Fingerprint "developer" can read a letter from its envelope
U.K. researchers find that disulfur dinitride polymer turned exposed fingerprints brown, as the polymer reaction was initiated from the near-undetectable remaining residues; what is more, traces of inkjet printer ink can also initiate the polymer, allowing detectives to read a letter from the residue it left on the envelope
U.K. scientists have discovered a fingerprint “developer” which can highlight invisible prints on almost any surface — and read the text of a letter just from the envelope it was sent in. Paul Kelly and colleagues at Loughborough University found that a disulfur dinitride (S2N2) polymer turned exposed fingerprints brown, as the polymer reaction was initiated from the near-undetectable remaining residues. Traces of inkjet printer ink can also initiate the polymer. The detection limit is so low that details of a printed letter previously in an envelope could be read off the inside of the envelope after being exposed to S2N2.
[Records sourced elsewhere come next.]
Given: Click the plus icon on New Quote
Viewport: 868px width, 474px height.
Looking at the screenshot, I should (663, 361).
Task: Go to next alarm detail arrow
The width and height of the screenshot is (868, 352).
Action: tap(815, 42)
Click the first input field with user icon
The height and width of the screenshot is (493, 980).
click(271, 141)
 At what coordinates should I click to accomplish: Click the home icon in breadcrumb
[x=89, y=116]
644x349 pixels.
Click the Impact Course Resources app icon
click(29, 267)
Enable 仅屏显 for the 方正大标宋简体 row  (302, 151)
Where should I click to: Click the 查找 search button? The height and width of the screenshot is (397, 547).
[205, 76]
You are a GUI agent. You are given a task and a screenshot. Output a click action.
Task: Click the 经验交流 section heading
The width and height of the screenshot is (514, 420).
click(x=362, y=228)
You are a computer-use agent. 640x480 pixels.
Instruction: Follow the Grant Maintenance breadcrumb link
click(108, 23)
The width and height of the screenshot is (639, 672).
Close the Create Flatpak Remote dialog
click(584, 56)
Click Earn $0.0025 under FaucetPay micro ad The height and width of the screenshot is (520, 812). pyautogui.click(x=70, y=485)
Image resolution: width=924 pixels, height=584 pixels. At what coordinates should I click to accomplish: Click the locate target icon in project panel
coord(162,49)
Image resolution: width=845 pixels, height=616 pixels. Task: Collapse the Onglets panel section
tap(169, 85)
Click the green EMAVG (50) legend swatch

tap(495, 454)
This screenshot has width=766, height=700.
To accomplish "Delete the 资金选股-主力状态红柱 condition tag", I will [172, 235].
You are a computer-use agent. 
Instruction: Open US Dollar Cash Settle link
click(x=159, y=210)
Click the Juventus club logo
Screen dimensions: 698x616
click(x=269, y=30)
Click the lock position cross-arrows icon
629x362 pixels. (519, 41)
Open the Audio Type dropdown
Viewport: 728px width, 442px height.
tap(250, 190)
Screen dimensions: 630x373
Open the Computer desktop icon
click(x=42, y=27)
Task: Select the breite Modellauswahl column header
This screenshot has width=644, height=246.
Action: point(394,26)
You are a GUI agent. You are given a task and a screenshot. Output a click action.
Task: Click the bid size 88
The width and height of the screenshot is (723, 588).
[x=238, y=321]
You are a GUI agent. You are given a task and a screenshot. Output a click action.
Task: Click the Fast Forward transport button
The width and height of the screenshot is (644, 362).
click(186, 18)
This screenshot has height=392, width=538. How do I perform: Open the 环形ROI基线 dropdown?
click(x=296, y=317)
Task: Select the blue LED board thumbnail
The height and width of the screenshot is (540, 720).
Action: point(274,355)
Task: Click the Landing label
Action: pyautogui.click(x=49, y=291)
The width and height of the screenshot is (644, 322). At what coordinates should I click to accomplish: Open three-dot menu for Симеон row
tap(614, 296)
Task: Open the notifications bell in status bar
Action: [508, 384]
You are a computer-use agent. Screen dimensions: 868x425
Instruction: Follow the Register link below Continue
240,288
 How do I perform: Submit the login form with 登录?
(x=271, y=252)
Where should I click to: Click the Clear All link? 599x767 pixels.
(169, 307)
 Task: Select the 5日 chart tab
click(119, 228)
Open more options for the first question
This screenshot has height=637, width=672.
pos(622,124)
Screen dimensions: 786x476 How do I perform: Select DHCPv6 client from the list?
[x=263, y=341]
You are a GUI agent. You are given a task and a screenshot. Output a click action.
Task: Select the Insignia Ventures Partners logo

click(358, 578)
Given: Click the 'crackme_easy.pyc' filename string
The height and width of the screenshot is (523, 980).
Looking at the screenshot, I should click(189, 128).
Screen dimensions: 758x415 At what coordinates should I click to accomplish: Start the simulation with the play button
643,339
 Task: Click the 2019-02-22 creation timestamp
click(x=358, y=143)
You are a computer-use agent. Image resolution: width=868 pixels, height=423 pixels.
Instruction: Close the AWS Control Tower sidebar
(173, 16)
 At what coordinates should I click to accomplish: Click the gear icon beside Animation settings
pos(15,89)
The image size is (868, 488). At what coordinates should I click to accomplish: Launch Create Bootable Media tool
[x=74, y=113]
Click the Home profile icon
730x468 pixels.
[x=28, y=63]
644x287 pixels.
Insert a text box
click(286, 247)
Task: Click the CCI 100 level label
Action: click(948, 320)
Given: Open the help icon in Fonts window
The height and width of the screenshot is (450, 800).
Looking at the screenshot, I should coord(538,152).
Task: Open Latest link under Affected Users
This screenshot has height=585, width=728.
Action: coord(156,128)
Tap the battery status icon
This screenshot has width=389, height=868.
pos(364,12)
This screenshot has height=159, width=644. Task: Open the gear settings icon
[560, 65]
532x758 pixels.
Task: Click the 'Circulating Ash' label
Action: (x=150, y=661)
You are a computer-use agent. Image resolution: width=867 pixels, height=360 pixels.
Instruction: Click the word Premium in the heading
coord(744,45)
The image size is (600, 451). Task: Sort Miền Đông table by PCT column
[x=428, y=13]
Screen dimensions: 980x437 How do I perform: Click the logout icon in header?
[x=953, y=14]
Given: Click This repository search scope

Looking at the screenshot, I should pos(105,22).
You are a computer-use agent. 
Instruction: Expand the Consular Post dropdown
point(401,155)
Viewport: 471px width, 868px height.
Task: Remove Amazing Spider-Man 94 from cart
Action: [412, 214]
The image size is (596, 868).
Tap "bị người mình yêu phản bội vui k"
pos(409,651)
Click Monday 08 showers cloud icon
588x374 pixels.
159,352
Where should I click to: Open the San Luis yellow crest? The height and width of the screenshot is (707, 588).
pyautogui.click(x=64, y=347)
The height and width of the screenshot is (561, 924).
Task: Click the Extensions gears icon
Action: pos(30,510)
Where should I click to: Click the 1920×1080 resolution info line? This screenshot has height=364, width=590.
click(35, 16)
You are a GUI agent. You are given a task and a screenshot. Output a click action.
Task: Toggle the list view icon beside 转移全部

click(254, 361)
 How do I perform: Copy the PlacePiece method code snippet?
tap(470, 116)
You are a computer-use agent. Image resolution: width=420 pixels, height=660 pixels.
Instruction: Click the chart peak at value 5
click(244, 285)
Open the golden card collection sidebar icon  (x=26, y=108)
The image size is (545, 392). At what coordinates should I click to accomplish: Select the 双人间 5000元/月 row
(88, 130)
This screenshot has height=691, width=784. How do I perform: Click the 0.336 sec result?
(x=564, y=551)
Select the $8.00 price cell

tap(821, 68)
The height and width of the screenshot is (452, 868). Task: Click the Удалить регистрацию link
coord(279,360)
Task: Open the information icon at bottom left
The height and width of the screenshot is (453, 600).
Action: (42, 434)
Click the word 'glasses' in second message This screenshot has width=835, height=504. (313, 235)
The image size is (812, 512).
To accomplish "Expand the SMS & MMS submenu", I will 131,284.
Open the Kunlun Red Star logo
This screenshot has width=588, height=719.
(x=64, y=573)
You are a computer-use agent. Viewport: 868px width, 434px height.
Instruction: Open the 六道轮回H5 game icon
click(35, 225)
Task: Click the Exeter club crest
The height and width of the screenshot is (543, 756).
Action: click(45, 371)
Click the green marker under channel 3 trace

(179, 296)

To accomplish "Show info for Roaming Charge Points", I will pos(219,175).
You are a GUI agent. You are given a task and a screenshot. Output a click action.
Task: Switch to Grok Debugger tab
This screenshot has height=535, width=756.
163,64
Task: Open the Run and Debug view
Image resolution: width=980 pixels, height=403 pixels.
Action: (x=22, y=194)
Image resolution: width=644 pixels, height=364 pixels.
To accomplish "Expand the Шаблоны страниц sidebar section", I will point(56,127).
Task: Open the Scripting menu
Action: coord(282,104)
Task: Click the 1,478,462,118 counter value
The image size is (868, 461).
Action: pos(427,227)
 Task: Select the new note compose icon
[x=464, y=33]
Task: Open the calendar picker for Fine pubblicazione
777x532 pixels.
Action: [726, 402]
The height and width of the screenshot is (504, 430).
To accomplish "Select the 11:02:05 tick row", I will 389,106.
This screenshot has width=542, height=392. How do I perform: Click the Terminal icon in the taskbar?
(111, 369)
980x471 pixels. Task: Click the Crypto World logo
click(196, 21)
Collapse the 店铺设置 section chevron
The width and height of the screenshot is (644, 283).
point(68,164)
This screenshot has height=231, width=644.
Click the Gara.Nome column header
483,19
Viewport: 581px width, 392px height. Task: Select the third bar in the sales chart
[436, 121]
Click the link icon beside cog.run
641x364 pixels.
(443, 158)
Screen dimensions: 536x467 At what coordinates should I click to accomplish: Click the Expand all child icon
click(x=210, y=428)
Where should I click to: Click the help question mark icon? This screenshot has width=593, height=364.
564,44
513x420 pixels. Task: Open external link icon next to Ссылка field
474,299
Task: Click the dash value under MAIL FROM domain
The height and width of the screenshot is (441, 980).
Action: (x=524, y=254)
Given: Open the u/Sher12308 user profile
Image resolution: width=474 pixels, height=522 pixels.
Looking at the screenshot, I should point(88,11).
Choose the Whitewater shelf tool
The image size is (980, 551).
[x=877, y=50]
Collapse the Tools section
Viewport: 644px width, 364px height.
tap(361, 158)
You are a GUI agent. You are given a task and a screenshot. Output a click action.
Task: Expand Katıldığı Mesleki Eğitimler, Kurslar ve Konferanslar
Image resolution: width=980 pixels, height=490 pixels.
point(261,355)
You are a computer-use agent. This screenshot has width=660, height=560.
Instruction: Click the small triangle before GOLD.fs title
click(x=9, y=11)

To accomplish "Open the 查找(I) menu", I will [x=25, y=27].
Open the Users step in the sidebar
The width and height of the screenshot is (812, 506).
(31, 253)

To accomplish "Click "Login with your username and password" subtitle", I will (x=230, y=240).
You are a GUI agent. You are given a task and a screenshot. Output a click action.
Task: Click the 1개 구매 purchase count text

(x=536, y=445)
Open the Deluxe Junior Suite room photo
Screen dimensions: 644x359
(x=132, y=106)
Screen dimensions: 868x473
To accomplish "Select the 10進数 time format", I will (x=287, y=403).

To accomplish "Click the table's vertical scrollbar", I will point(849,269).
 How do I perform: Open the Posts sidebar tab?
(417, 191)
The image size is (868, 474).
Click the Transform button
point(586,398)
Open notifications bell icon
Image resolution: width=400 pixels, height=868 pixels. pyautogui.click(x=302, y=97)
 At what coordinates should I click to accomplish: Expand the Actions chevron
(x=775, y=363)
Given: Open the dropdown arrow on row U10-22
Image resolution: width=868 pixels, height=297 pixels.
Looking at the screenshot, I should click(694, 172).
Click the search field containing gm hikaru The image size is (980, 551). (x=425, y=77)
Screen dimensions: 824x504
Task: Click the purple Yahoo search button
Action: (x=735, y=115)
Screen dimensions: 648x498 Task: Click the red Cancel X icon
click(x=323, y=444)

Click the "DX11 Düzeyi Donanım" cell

“A one-covers-all versatile system like this has obvious potential,” says Kelly. This work has demonstrated that it is possible to obtain fingerprints from surfaces that hitherto have been considered extremely difficult, if not impossible, to obtain,” says Colin Lewis, scientific adviser at the U.K. Ministry of Defense. “The method proposed has shown that this system could well provide capabilities which could significantly enhance the tools available to forensic scientists in the future.”